Friday, April 17, 2009

This article was written at the end of January in Malaysia Insider. I suppose to republish it here but never got to it. It suppose to fill this article here in March but now it is April. Better late than Never! My comment receive the highest so far as I know and it shook the hell out of me. It must have touch the right nerve so do read please. By the way I wrote it in response to many negative statement againts the writer. I do not agreed with the writer but I emphatise with his views and do not read his comment as a slight but need for the muslim to enlighten him and engage in a clear and crispy rebuttal and not get emotional about it.


Why should I respect these oppressive religions? — Johann Hari
JAN 29 — The right to criticise religion is being slowly doused in acid. Across the world, the small, incremental gains made by secularism — giving us the space to doubt and question and make up our own minds — are being beaten back by belligerent demands that we "respect" religion. A historic marker has just been passed, showing how far we have been shoved. The UN rapporteur who is supposed to be the global guardian of free speech has had his job rewritten — to put him on the side of the religious censors.
The Universal Declaration of Human Rights stated 60 years ago that "a world in which human beings shall enjoy freedom of speech and belief is the highest aspiration of the common people". It was a Magna Carta for mankind — and loathed by every human rights abuser on earth. Today, the Chinese dictatorship calls it "Western", Robert Mugabe calls it "colonialist", and Dick Cheney calls it "outdated". The countries of the world have chronically failed to meet it — but the document has been held up by the United Nations as the ultimate standard against which to check ourselves. Until now.
Starting in 1999, a coalition of Islamist tyrants, led by Saudi Arabia, demanded the rules be rewritten. The demand for everyone to be able to think and speak freely failed to "respect" the "unique sensitivities" of the religious, they decided — so they issued an alternative Islamic Declaration of Human Rights. It insisted that you can only speak within "the limits set by the shariah [law]. It is not permitted to spread falsehood or disseminate that which involves encouraging abomination or forsaking the Islamic community".
In other words, you can say anything you like, as long as it is precisely what the reactionary mullahs tell you to say. The declaration makes it clear there is no equality for women, gays, non-Muslims, or apostates. It has been backed by the Vatican and a bevy of Christian fundamentalists.
Incredibly, they are succeeding. The UN's Rapporteur on Human Rights has always been tasked with exposing and shaming those who prevent free speech — including the religious. But the Pakistani delegate recently demanded that his job description be changed so he can seek out and condemn "abuses of free expression" including "defamation of religions and prophets". The council agreed — so the job has been turned on its head. Instead of condemning the people who wanted to murder Salman Rushdie, they will be condemning Salman Rushdie himself.
Anything which can be deemed "religious" is no longer allowed to be a subject of discussion at the UN — and almost everything is deemed religious. Roy Brown of the International Humanist and Ethical Union has tried to raise topics like the stoning of women accused of adultery or child marriage. The Egyptian delegate stood up to announce discussion of shariah "will not happen" and "Islam will not be crucified in this council" — and Brown was ordered to be silent. Of course, the first victims of locking down free speech about Islam with the imprimatur of the UN are ordinary Muslims.

# # #

[INSTRUCTIONS FOR THE TASK]
Condense the paragraph of the article on criticizing religion that begins "Starting in 1999" into two or three sentences, keeping its main facts.

[DATASET CONTENT]

# # #

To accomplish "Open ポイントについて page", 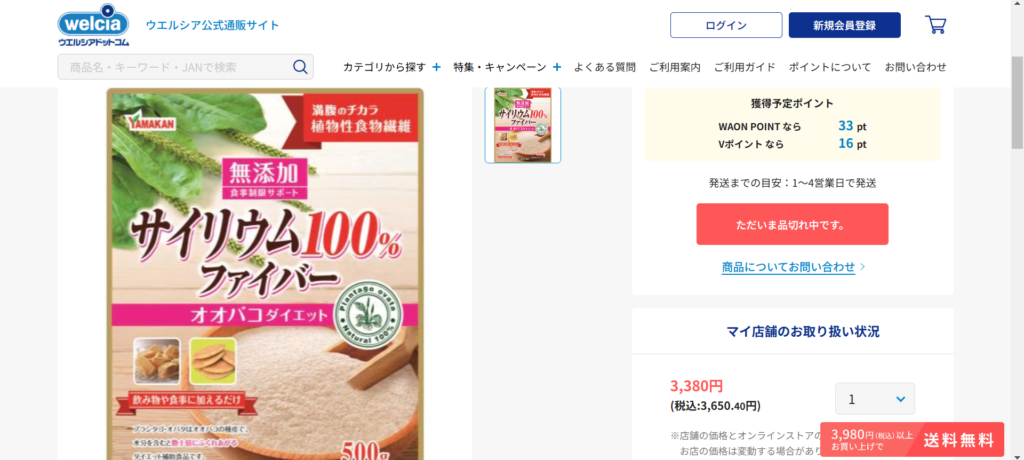I will 830,67.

# # #

[EXPECTED ANSWER]
From 1999, a Saudi-led coalition of Islamist tyrants demanded that the rules be rewritten, arguing that letting everyone think and speak freely failed to "respect" the "unique sensitivities" of the religious. They issued an alternative Islamic Declaration of Human Rights, which allowed speech only within the limits set by shariah law. It banned spreading falsehood, encouraging abomination, or forsaking the Islamic community.